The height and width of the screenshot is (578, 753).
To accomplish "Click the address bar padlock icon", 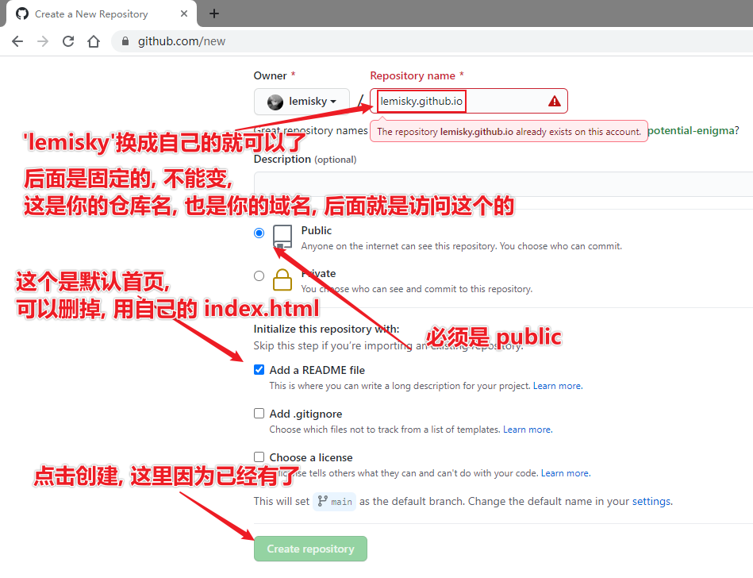I will click(x=125, y=41).
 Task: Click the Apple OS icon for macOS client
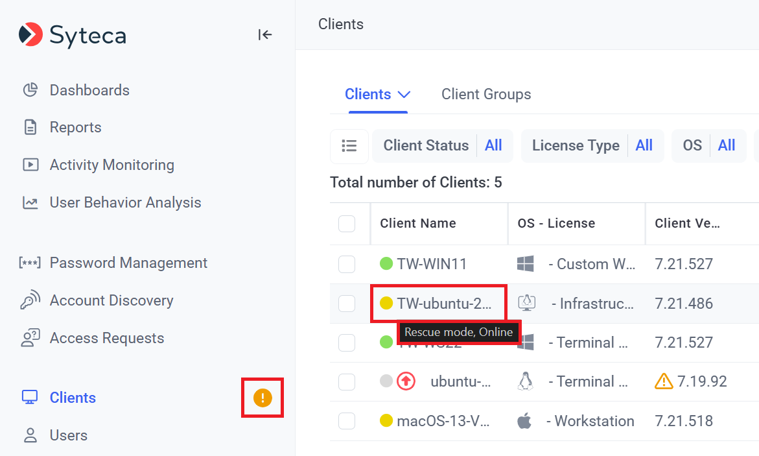[524, 421]
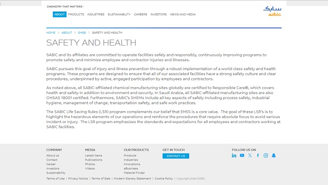328x185 pixels.
Task: Select the ABOUT navigation tab
Action: 60,15
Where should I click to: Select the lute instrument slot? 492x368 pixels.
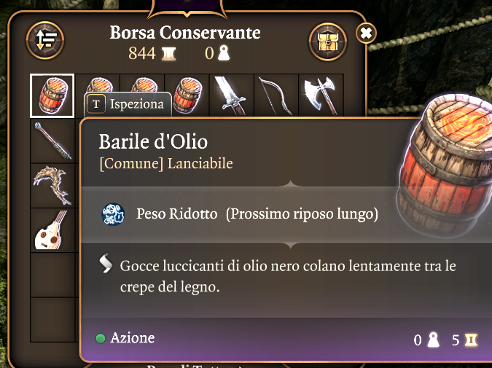click(x=52, y=230)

################

▶ _Task details_
Give back exactly the lines from the line with "Task: Click the" through the end of the material above, inclusive, with no pictures.

▶ _Result for this task_
 Task: Click the Apple OS icon for macOS client
[524, 421]
328x185 pixels.
Task: Select the ABOUT navigation tab
Action: 60,15
Where should I click to: Select the lute instrument slot? 492x368 pixels.
click(x=52, y=230)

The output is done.